[[ INPUT FOR THIS TASK, beginning ]]

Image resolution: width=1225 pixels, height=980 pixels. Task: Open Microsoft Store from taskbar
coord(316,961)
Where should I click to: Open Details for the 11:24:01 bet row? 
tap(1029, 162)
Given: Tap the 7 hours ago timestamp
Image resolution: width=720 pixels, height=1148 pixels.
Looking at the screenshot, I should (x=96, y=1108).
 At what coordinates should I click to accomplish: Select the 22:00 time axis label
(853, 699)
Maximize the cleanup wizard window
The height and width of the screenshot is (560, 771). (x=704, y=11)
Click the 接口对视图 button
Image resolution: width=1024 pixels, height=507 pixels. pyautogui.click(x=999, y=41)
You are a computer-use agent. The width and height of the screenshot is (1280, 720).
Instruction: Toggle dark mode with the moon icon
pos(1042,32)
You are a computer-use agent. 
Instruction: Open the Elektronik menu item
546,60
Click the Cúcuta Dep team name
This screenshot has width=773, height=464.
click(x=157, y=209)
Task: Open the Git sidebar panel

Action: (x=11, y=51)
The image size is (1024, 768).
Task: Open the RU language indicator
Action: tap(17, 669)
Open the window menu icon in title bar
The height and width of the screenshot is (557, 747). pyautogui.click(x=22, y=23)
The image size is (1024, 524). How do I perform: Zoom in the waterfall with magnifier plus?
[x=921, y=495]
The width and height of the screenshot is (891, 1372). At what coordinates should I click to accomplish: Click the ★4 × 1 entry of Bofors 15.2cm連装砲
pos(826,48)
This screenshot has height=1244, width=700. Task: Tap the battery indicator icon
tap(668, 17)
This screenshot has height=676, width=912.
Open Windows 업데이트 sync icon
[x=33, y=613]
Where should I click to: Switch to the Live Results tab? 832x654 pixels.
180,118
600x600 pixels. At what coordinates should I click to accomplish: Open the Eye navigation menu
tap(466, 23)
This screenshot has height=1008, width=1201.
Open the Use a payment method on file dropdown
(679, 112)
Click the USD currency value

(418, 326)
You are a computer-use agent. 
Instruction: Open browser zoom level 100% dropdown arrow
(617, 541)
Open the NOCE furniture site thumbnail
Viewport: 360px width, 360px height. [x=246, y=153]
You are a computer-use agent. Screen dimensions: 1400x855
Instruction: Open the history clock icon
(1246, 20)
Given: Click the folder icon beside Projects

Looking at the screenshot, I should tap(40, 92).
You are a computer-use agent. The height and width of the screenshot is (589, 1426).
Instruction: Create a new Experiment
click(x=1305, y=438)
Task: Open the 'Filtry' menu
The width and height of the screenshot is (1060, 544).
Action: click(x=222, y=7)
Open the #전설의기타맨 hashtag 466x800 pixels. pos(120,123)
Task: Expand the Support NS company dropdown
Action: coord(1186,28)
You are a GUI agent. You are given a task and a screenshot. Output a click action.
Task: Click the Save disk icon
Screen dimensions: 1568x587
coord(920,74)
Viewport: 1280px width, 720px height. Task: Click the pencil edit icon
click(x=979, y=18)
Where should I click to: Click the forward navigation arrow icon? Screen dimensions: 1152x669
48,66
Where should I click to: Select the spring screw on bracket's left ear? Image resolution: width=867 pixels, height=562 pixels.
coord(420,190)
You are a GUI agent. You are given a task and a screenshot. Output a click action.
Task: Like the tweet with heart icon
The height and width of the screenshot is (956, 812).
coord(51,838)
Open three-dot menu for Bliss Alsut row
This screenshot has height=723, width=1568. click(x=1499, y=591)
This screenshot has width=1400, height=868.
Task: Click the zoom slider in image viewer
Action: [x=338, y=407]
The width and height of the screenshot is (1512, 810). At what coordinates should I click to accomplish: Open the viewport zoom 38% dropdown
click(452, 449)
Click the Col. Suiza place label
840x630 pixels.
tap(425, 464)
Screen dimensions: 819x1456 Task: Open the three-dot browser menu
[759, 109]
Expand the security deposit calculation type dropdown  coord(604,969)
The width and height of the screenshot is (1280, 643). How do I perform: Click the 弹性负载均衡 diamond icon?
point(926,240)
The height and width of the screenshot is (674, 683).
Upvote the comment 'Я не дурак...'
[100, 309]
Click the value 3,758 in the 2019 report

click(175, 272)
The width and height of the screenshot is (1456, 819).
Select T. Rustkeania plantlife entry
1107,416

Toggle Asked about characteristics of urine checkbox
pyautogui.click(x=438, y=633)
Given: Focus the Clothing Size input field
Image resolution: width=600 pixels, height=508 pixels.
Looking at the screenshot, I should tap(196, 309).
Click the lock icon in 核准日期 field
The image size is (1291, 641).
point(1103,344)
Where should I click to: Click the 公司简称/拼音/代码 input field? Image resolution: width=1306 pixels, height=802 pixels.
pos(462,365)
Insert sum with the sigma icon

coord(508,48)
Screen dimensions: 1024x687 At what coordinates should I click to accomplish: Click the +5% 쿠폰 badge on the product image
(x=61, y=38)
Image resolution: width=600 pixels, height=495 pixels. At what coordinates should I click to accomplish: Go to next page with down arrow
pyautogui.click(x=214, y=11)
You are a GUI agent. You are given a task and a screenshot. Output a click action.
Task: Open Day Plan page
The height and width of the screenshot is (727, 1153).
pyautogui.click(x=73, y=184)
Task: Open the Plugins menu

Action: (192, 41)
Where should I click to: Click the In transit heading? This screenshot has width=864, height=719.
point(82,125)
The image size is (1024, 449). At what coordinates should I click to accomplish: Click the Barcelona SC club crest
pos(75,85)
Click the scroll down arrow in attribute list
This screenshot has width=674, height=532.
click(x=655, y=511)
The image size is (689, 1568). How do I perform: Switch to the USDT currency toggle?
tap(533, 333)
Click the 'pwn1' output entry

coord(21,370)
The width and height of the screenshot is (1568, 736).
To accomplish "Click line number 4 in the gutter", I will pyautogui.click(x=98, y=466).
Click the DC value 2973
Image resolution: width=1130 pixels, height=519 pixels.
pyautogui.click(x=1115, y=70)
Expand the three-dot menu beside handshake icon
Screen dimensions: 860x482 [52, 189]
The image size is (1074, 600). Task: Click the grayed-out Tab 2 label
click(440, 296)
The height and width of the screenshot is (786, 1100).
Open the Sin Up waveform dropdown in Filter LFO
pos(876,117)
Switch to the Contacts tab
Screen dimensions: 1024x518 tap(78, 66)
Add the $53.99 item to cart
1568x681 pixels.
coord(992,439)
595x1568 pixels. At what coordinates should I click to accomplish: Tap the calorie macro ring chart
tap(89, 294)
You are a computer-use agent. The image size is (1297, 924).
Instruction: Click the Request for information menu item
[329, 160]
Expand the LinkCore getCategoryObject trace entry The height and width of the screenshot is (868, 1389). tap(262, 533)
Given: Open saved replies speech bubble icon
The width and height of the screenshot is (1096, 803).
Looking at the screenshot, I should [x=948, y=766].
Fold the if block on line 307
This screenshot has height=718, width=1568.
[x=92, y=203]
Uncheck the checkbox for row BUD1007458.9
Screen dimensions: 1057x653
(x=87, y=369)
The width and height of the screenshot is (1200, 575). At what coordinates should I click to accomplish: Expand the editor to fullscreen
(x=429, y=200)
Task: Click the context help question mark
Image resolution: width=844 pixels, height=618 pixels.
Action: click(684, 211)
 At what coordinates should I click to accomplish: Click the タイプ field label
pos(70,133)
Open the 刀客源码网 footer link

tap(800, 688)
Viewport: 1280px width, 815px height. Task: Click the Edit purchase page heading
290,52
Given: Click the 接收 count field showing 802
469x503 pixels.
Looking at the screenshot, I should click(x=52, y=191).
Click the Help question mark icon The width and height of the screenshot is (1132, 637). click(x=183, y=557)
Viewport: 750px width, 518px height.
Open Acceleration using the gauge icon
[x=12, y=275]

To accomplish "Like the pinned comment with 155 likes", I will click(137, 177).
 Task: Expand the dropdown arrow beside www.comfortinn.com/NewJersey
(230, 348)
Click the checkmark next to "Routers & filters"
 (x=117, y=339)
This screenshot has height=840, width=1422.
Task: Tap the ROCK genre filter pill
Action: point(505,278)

[[ INPUT FOR THIS TASK, end ]]

- [TASK DESCRIPTION]
Read through the data and copy every line where "will" shows up.

- [THE COMPLETED TASK]
To accomplish "Click line number 4 in the gutter", I will pyautogui.click(x=98, y=466).
To accomplish "Like the pinned comment with 155 likes", I will click(137, 177).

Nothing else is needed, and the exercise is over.